Caused by: java.util.NoSuchElementException: key not found: 1196
at scala.collection.MapLike$class.default(MapLike.scala:228)
at scala.collection.AbstractMap.default(Map.scala:59)
at scala.collection.MapLike$class.apply(MapLike.scala:141)
at scala.collection.AbstractMap.apply(Map.scala:59)
at com.spark.movierec.MovieRecDF$$anonfun$5.apply(MovieRecDF.scala:144)
at com.spark.movierec.MovieRecDF$$anonfun$5.apply(MovieRecDF.scala:143)

I converted the Map to a broadcast variable when I initially ran into the same issue. After reading the answer to this question here, I've realized it could be an issue with closures. But I'm still not sure how to tackle the issue.

zero323
  • 322,348
  • 103
  • 959
  • 935
blessonm
  • 71
  • 5
  • 12
  • You might want to consider using the get method of Map rather than the apply method. The former yields an Option[V], in your case, Option[String] which you can then deal with in a logical manner.

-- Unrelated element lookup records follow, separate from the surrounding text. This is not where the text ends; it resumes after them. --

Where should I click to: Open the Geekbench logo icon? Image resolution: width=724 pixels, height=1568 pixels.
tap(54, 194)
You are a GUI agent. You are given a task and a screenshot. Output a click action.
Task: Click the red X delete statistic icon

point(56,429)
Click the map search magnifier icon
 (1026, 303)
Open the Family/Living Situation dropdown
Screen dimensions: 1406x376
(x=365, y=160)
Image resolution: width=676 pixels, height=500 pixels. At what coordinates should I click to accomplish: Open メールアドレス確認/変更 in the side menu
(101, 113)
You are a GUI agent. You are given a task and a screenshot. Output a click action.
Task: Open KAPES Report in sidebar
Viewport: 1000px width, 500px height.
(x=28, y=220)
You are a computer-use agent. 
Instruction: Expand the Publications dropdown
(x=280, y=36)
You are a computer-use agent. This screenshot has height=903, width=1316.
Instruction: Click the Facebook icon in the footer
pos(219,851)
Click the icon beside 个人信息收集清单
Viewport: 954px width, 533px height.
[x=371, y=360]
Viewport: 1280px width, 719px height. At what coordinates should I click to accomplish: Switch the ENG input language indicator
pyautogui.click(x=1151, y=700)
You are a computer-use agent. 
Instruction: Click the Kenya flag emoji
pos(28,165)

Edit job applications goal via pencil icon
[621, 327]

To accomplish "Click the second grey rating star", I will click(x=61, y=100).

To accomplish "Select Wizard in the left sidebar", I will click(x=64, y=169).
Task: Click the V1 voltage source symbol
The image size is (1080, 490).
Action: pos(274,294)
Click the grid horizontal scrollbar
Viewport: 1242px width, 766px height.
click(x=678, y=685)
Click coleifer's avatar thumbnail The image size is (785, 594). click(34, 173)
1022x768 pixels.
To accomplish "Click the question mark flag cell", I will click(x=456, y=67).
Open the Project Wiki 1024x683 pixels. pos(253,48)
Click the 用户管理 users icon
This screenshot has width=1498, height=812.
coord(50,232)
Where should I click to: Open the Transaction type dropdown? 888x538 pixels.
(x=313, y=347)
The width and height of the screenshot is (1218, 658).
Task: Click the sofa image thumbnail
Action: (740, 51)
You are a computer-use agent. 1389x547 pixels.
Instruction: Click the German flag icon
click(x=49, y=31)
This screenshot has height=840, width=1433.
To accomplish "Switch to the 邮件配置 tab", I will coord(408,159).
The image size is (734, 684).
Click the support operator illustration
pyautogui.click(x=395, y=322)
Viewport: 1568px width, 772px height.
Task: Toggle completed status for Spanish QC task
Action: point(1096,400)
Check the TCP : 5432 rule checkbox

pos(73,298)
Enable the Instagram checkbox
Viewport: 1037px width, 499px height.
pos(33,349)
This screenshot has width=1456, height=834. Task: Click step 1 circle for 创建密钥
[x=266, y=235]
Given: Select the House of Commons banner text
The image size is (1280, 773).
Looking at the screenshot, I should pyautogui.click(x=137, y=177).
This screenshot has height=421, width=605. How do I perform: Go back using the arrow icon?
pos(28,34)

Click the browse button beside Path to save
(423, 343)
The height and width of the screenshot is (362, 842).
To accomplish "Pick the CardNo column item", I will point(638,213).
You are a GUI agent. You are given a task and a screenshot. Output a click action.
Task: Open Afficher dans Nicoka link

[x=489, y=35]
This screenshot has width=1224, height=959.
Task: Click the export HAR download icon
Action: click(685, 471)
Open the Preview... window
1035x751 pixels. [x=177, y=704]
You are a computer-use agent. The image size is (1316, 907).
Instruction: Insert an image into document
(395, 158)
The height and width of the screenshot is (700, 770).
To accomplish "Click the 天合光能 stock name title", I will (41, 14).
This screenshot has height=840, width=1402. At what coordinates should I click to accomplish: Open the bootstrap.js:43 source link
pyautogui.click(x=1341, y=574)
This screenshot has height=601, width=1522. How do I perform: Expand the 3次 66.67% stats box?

The problem with apply is that it will throw an exception if you don't provide a default value. – Phasmid Feb 25 '17 at 00:21

1 Answers1

3

One way to create a local map is to use collectAsMap:

val nameDict = sparkContext.broadcast(sparkContext
  .textFile(path)
  .map(_.split("::"))
  .filter(_.size > 1)
  .map(arr => (arr(0).toInt, arr(1)))
  .collectAsMap())

You should also consider using DataFrames and broadcast join in place of UDF and broadcast variable, but the logic of you application is not that clear.

zero323
  • 322,348
  • 103
  • 959
  • 935